Também eu não conheci o sonho da minha avó,
aquele que na urdidura de todos os fios de sonhos, faz o grande tapete-sonho
para forrar a memória que deixamos para os outros. Não me deu tempo para saber.
Queria ser eterna na sua existência terrena, não apostou em mais nada senão
aproveitar os instantâneos, pôs o tempo para trás das costas e não queria saber
dele para nada, e de repente, deu-lhe a pressa de partir e deixou-me cheio de
perguntas que não lhe pude fazer.
Que sonhos teve de seus Maria, o que sonhou
para mim, o neto substituto do filho que perdeu, num patético acidente de
aviação, num lugar longínquo, num nevoeiro cerrado quando ia cantar para os
militares que defendiam uma incongruência.
Terei sido o seu grande sonho, depois de se
ter esfumado o anterior, e para seguir em frente com a sua vida, teve de me
sonhar a mim, para encher o espaço vazio, órfã de um filho, o menino de ouro de
sua mãe.
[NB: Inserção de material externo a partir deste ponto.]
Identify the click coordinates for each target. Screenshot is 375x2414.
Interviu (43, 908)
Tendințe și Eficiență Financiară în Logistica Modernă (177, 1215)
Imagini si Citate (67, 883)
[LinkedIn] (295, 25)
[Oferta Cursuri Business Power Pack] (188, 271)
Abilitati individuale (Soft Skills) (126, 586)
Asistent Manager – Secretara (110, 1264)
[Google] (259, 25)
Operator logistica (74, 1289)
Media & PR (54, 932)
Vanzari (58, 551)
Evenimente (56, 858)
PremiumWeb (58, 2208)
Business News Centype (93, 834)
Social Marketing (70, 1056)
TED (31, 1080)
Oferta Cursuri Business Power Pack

E quando as mães amam os filhos, a orfandade fica numa dor sem
possibilidade de analgesia, para o que resta a uma mãe, de calendário de sempre
para completar.
Na verdade, nas longas conversas que
tivemos- aproveitámo-nos bem – não fiquei com a convicção que a minha avó tenha
alimentado os sonhos, nunca me referiu nenhum, era uma pessoa simples e não
tinha fé nem num deus nem no futuro, vivia e gozava com a vida sabendo que é
não é para se levar a sério, uma brincadeira que só devia pedir risos, porque
de tristezas, que o diabo as leve.
No entanto, não acredito que ela tivesse
vivido tantos anos ainda, sem voltar a rolar a roda dos sonhos.
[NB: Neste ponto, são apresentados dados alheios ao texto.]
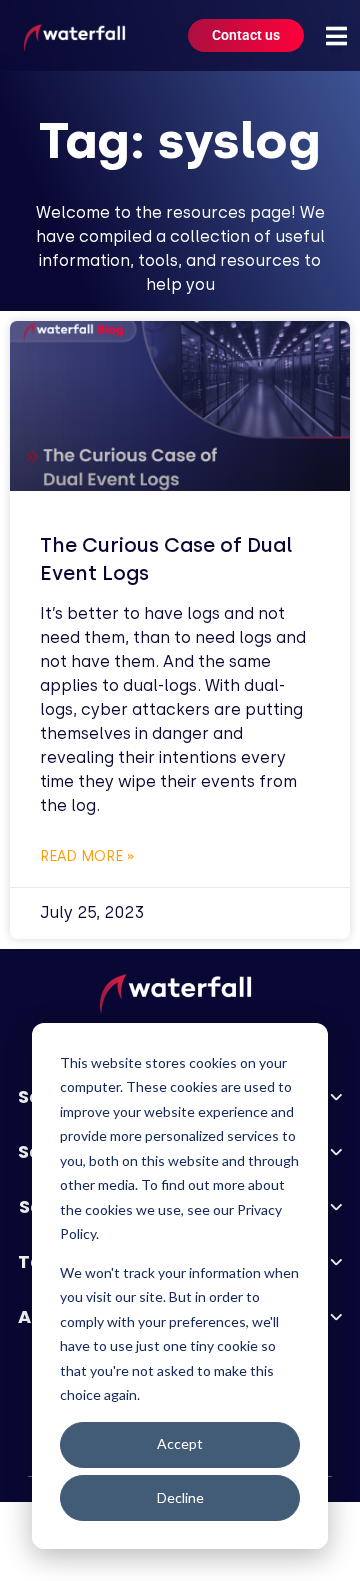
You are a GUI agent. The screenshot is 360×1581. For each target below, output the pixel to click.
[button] (336, 36)
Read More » (87, 856)
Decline (180, 1497)
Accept (180, 1443)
Sendo eu um especialista do seu olhar, escaparam-me
seguramente pequenos esgares, alegres e tristes. E como considero que é nas
pequenas coisas que estão as grandes disfarçadas, estou convencido que me
escapou algo de fundamental no seu olhar. Talvez tenha sido o seu sonho, o
derradeiro, aquele que ela, traquinas como uma miúda adolescente, não me quis
revelar.
Não perde pela demora, um dia destes,
quando, para toda a eternidade, tiver de conviver comigo – e não é fácil –, vai
ter de me explicar essa história como deve bem ser.
No que me compete e cumpro, o sonho que eu ando
a tecer com os fios dos outros, leva motivos das tribos nómadas do deserto para
que os meus filhos apreciem e decore as suas casas de cores fortes.